Kurdish authorities repeatedly have called on countries to repatriate their citizens, saying imprisoned IS fighters and their families are a burden on their limited resources.
Albanian Interior Minister Elisa Spiropali said in September that the return of the Albanian adults would face legal challenges because “they are considered the losing side of an armed battle.” She said the government was on track, though, to bring home 28 children.
The government in Tirana first planned to repatriate dozens of its citizens in August 2019. But Spiropali subsequently announced the process was suspended because of the changing geopolitical situation in Syria following Turkey’s military operations and the partial withdrawal of U.S. troops in October 2019.

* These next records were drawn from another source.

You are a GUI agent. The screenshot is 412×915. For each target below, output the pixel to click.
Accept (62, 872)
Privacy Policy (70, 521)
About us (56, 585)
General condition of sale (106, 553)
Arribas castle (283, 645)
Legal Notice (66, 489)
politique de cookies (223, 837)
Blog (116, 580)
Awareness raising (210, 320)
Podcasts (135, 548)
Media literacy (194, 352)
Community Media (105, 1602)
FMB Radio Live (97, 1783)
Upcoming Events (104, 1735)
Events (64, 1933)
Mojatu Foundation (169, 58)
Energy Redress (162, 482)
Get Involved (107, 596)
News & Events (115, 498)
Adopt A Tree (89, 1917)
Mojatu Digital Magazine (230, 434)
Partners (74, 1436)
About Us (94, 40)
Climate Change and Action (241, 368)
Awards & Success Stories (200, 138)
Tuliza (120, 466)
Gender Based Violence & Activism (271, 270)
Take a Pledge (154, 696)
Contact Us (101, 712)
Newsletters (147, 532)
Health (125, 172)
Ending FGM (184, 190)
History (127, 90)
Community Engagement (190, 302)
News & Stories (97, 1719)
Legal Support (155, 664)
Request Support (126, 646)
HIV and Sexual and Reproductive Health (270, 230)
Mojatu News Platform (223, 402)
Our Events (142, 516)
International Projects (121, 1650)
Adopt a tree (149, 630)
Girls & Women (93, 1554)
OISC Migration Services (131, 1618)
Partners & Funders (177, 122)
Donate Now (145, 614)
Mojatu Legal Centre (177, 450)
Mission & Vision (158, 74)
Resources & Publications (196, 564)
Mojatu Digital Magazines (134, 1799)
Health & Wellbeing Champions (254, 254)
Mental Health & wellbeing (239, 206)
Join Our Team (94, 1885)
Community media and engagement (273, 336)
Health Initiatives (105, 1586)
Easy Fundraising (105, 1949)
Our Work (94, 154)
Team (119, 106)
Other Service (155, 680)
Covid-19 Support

The halt prompted a protest in September by relatives of the IS children, who said the government had to put more effort into bringing home minors who are citizens.
Following the protest, Albanian Interior Minister Sander Lleshaj went to Beirut to discuss with his Lebanese counterparts the possible repatriation of children and women from the camps.
“For children, we are trying to save them from that hell,” Lleshaj told Albania’s national Top Channel in September.
Rights groups describe al-Hol camp as “massively” crowded and unsanitary. Doctors Without Borders reported in August that the camp was witnessing a rise in confirmed COVID-19 cases, with very little health care available.
Since the territorial defeat of IS in March 2019, many IS foreign women in Syria have petitioned their home countries to take them back because of harsh conditions in the camps.
Some experts noted that some of the women remain radicalized, however, and do not want to be repatriated home because they expect a revival of IS.
“They honestly believe that ‘brothers’ are going to go and liberate them,” Vera Mironova, a research fellow at Harvard University Davis Center for Russian and Eurasian Studies, told VOA.
“When you are talking to them, they are like, ‘You know, brothers are standing on a hill around the camp, and they are watching us or preparing to attack the Kurds,’ ” Mironova said.
IS members who are not connected by marital ties usually refer to each other as brothers and sisters. The group’s fighters reportedly have attacked the SDF at least twice to break into the camps to free their family members.
Mironova also added that another motivation for these women who prefer to stay is to raise their children in the camp, which they consider an Islamic land, thinking that their countries do not have Islamic practices.
Some may not seek return
Similarly, Adrian Shtuni says the assumption that all of the Albanian women being held in the camp are eager to return home may not be accurate.
“Substantiated media reports that a number of Albanian women went into hiding to evade repatriation point to a less well-understood aspect of the reality in camps,” Shtuni told VOA.
“This highlights once more that though repatriation in itself is a complex effort, it is only the beginning of a long-term process of rehabilitation from trauma and violent extremism required to prepare returnees for reentry into mainstream society,” Shtuni added.
Rama in the past has said his Cabinet is well-prepared to hold IS adult members accountable, and to prepare for the return of the brainwashed children into society.
In a news conference last week, Rama announced his government rehabilitation program for children was being assisted by the children’s relatives and was equipped with the necessary care, psychologists, teachers and doctors.
“The progress of these children will be monitored. Work will be done step by step to integrate them into the social structures, based on the opinion that will be given by doctors and psychologists,” Rama added.
More than 100 Albanians are reported to have joined the conflicts in Iraq and Syria, alongside other ethnic Albanians from Kosovo and North Macedonia. The U.S. State Department's 2019 Country Report on Terrorism determined the terrorism threat in Albania came mainly from foreign fighters returning from Iraq and Syria, along with Albanian youth being radicalized to terrorism.